Several changes were made during markup, including a provision to make the
R&D tax credit permanent, costing an additional $17 billion. Other amendments
included some small provisions for energy and environmental subsidies, a provision
to allow leasehold improvements to be depreciated over 15 years ($2.7 billion),
extending tax benefits for the District of Columbia and a temporary exemption from
the airline ticket tax for seaplanes.
Several amendments were adopted on the Senate floor; these amendments were
in general minor or involved timing changes. However, the proposal to allow a
deduction for up to $1000 of capital gains was approved, along with a proposal to
increase the standard deduction for joint returns.

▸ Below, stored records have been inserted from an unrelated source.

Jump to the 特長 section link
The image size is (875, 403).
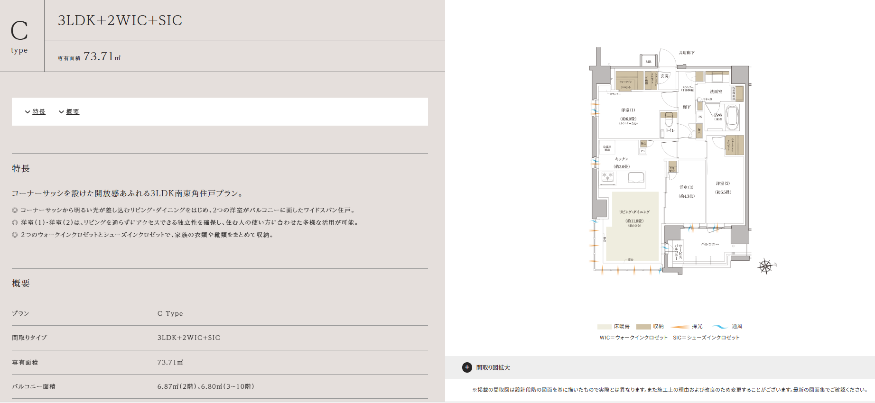click(x=39, y=112)
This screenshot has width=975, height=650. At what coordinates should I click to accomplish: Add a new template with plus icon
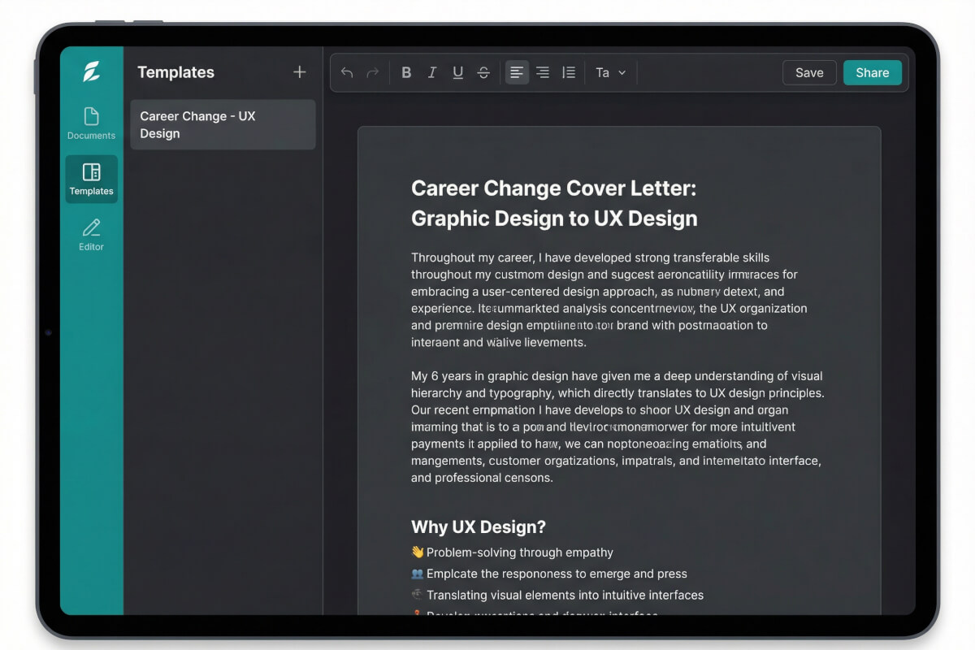click(x=300, y=72)
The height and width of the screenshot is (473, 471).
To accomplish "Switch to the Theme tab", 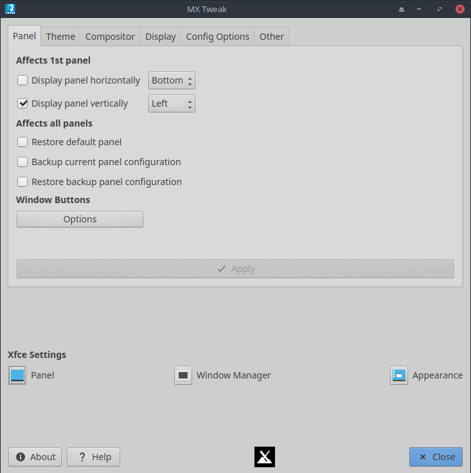I will pos(60,37).
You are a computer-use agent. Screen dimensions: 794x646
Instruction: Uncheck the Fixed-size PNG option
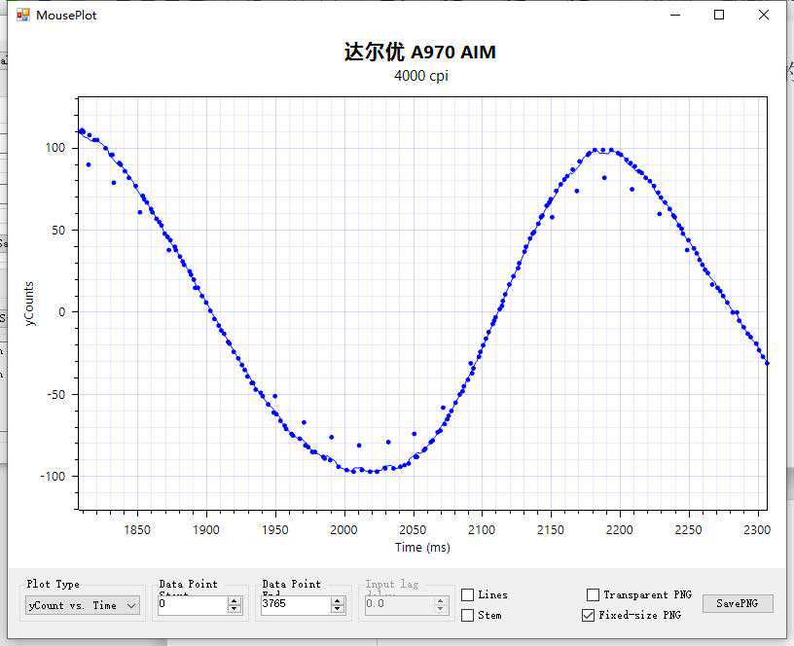(588, 615)
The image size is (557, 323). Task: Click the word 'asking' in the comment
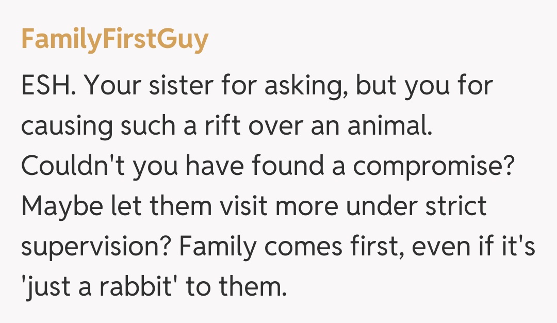(306, 87)
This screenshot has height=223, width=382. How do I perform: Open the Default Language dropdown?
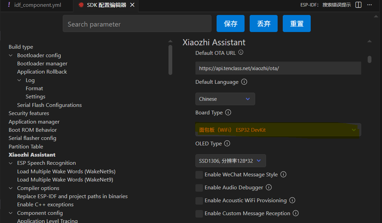coord(225,99)
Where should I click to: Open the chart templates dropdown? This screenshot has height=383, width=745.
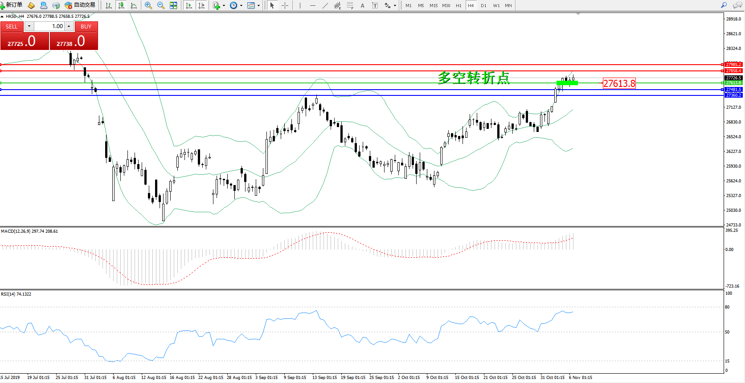point(258,5)
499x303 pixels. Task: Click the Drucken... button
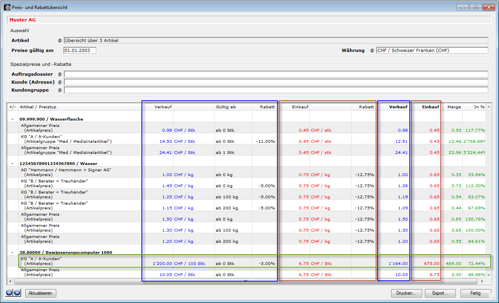point(406,293)
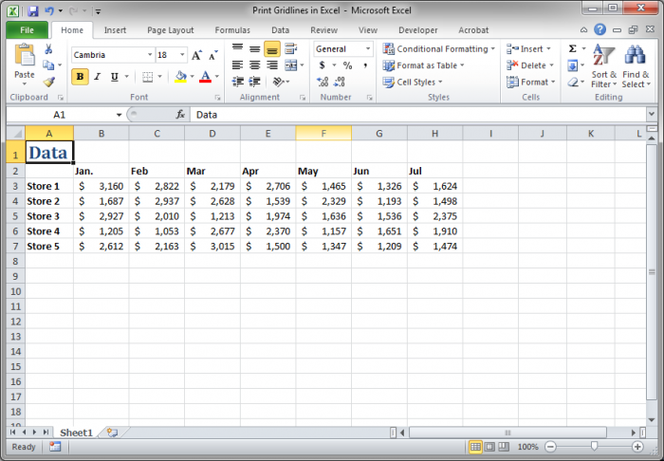Click the Wrap Text icon

pyautogui.click(x=290, y=48)
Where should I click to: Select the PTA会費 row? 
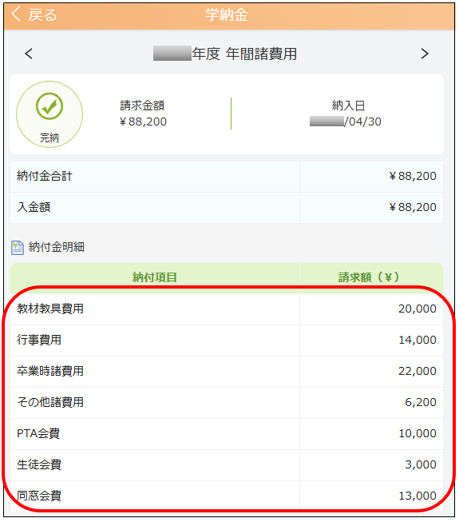coord(227,434)
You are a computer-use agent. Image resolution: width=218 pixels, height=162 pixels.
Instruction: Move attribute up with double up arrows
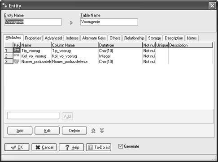point(93,131)
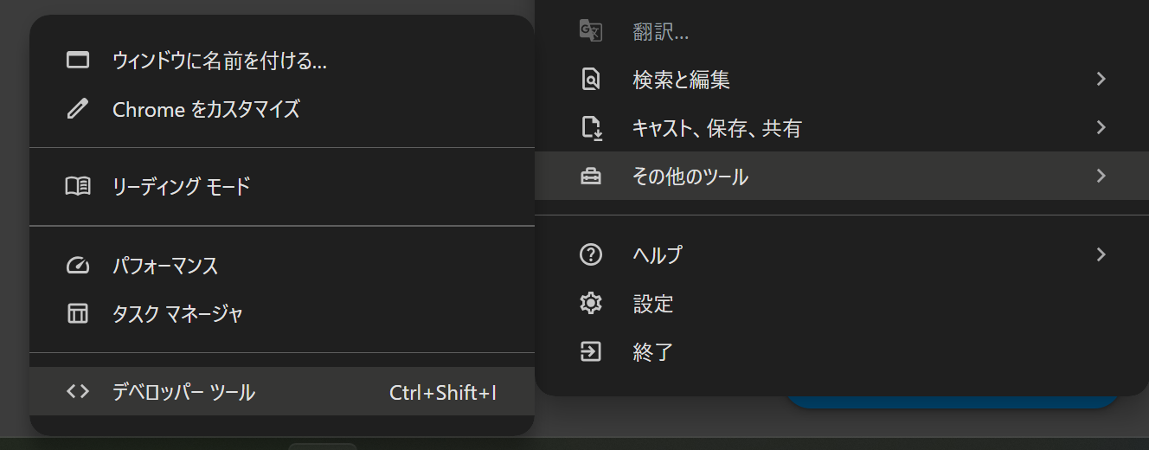
Task: Click the 検索と編集 document search icon
Action: [591, 80]
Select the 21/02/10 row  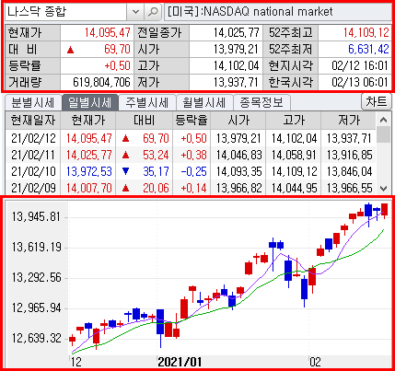pos(191,171)
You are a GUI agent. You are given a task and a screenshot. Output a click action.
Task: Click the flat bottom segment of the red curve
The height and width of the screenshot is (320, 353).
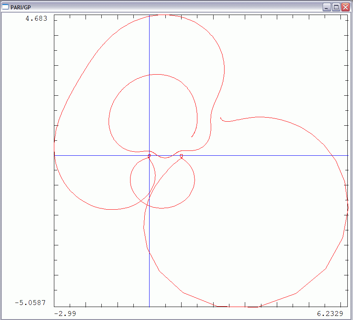point(238,307)
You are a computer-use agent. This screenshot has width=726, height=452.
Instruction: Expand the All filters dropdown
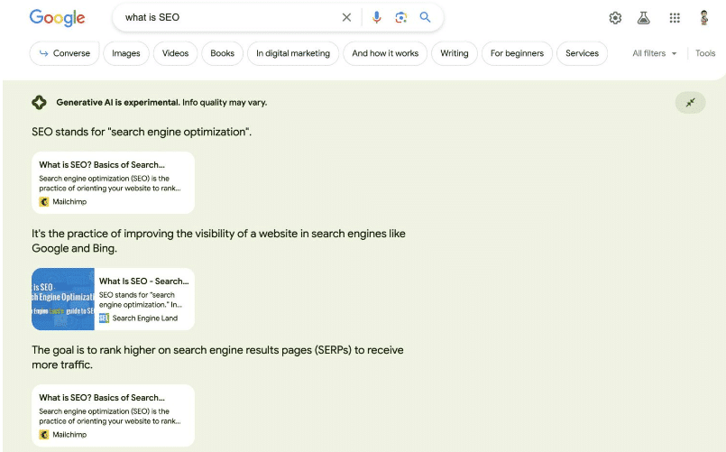pos(654,53)
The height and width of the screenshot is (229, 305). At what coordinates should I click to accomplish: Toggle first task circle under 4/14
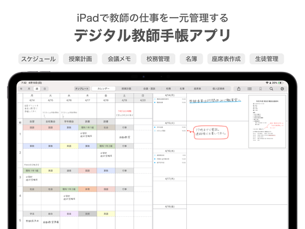(x=155, y=99)
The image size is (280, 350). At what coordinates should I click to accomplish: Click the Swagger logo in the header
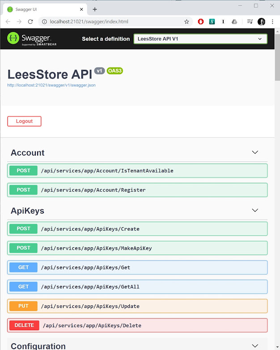pos(29,39)
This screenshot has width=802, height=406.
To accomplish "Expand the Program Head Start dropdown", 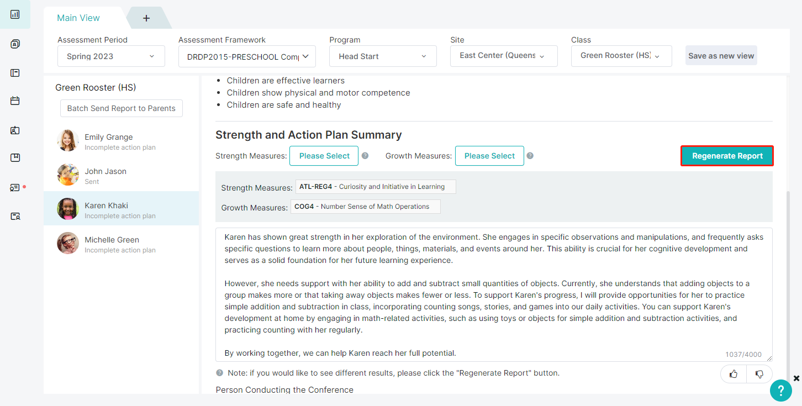I will [x=383, y=56].
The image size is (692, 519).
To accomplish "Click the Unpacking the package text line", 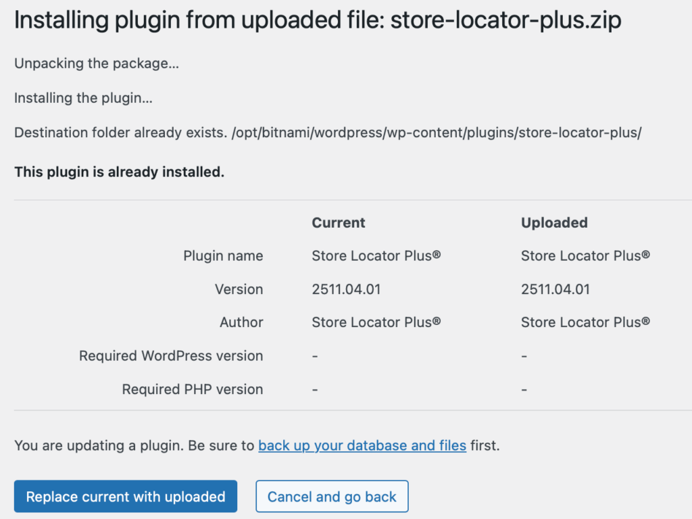I will 97,64.
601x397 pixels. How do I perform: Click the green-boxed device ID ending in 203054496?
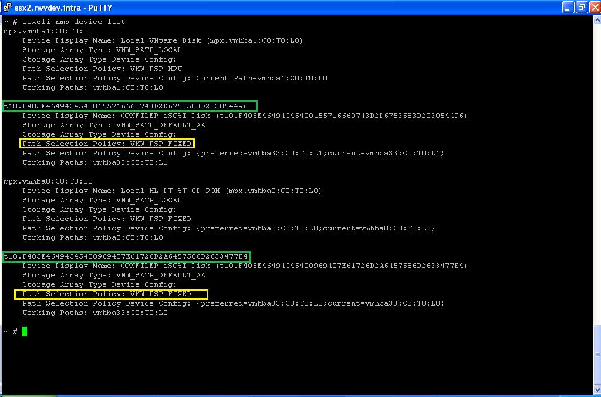130,106
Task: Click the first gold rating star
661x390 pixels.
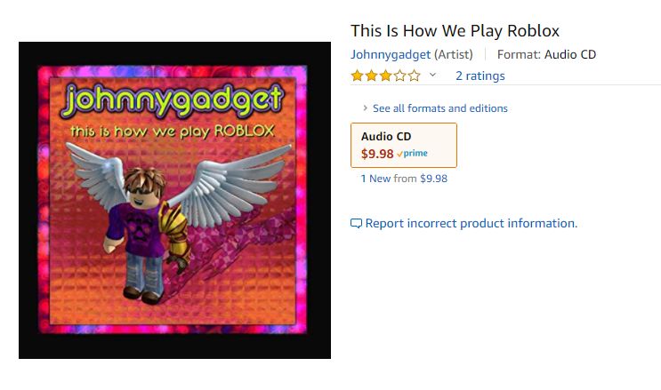Action: click(x=357, y=76)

Finance Committee Democrats Plan
Finance Committee Democrats, led by Senator Moynihan proposed a $290
billion tax cut. About half of the cost, $169 billion, resulted from raising the standard
deduction for all taxpayers, with the proportional increases largest for joint returns.
Other provisions would :
! Allow a second earner deduction for married couples who itemize ($26
! Provide a deduction for health insurance for the self employed and a 30%
credit for those without employer provided health insurance ($27 billion).
! Relief from the alternative minimum tax or AMT ($11 billion).
! Estate tax relief ($10 billion).
! Permanent extension of the R&D credit and benefits for low income housing
! Education tax benefits ($17 billion).
! Small business tax credit for pensions and pension portability ($9 billion),
benefits for energy and environmental conservation ($5 billion), benefits for
agriculture ($5 billion). Small business provisions including health insurance
and pension credits already listed along with an increase in expensing of
equipment would be $11 billion.
There were also a number of revenue raisers amounting to $27 billion, including
corporate tax shelter revisions, modifications for Real Estate Investment Trusts
(REITs) and the largest one, reinstatement of superfund taxes.
House Democrats Plan
House Democrats offered a $250 billion alternative plan that was defeated.
These tax cuts were made contingent on solvency of Social Security and Medicare.
Among other provisions, their proposal increased the standard deduction for joint
returns to twice that of singles, permanently extended expiring tax provisions,
including the R&D tax credit, and provided tax benefits for school construction.
Their plan also included some revenue raisers in the President’s budget and measures
in H.R. 2255 concerning corporate tax shelters.